Work required |
Set down the lines below, exactly, starting at the one that contains "You are a GUI" and stopping at the last line, inclusive. Omit pictures.

[Dataset entries]

——————

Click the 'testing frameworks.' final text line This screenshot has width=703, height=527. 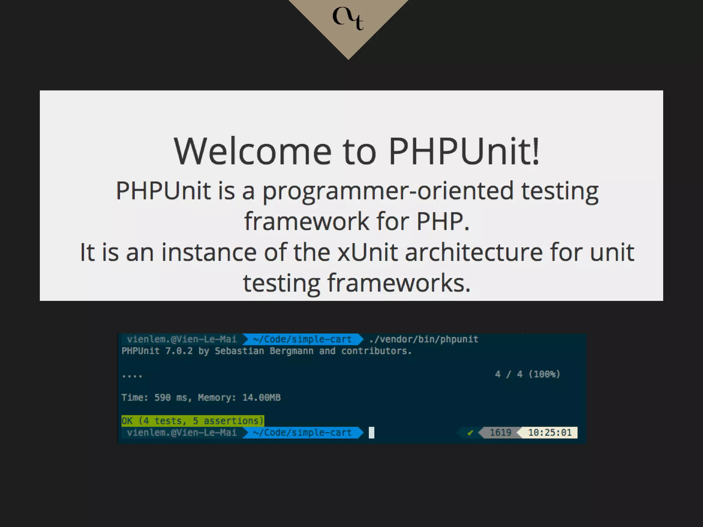pyautogui.click(x=356, y=283)
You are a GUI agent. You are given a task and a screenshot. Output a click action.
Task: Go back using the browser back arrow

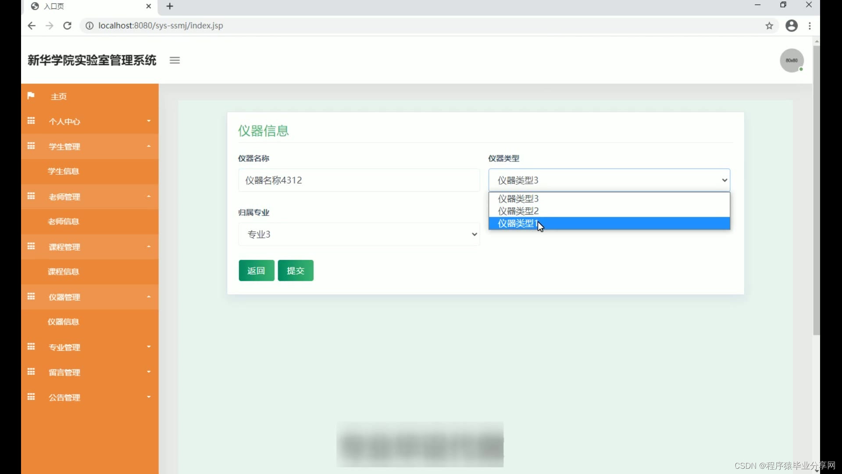pos(32,26)
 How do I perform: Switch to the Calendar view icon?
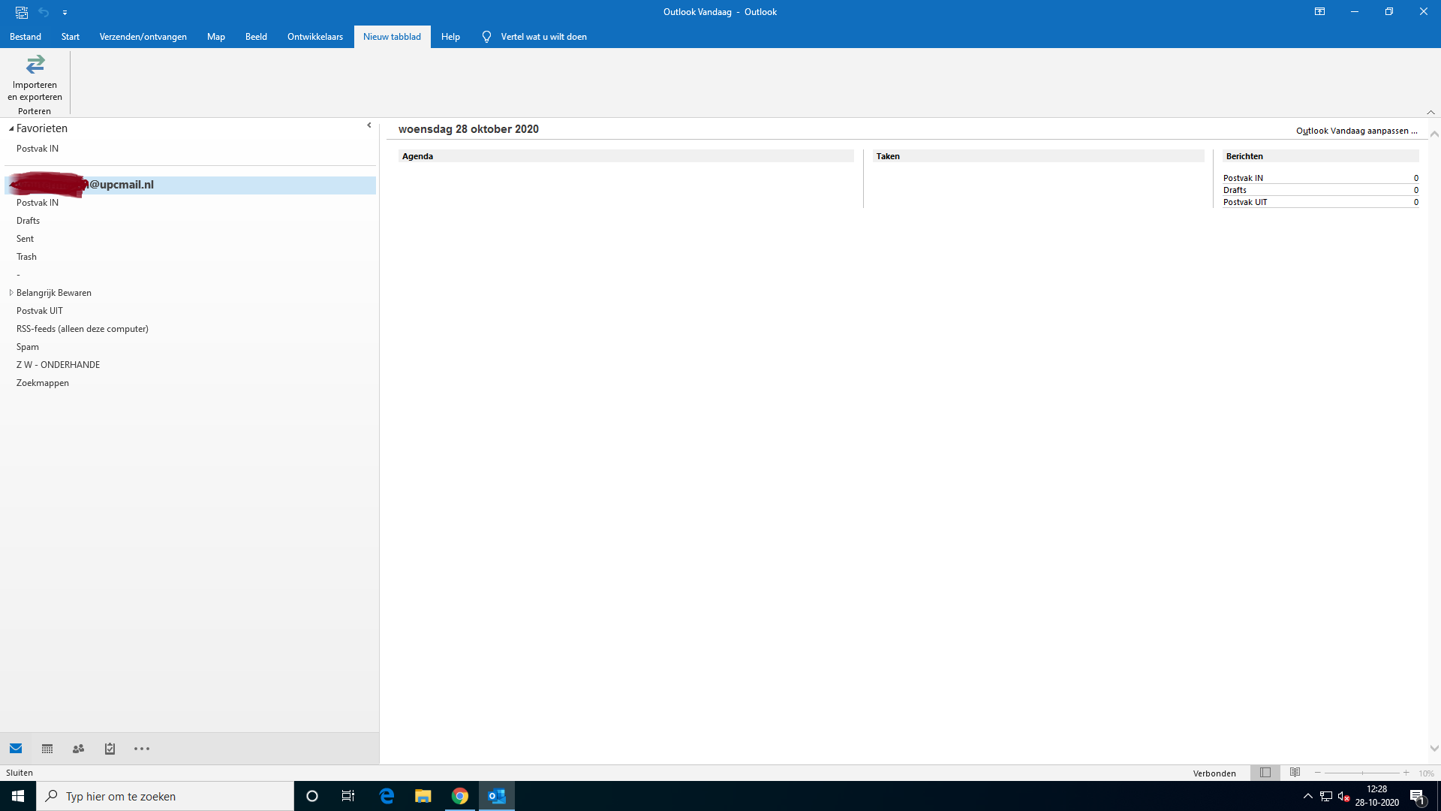tap(47, 749)
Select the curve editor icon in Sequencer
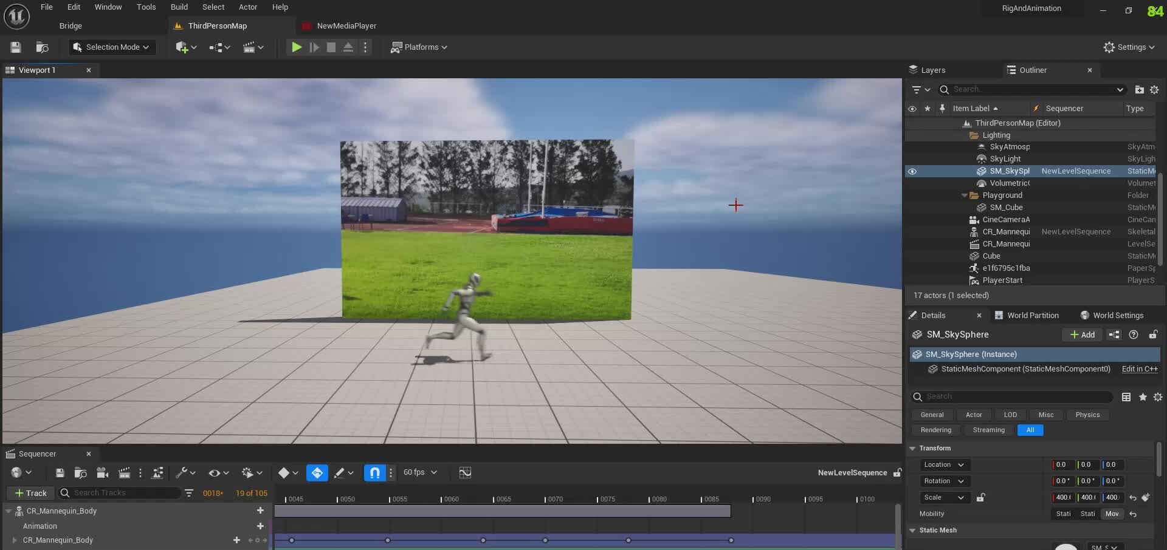1167x550 pixels. tap(465, 472)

——————

Solution for this exercise |
You are a GUI agent. You are given a task and a screenshot. Output a click action.
Task: Go back using the browser back arrow

pos(32,26)
 How do I perform: Switch to the Calendar view icon?
tap(47, 749)
Select the curve editor icon in Sequencer
1167x550 pixels. tap(465, 472)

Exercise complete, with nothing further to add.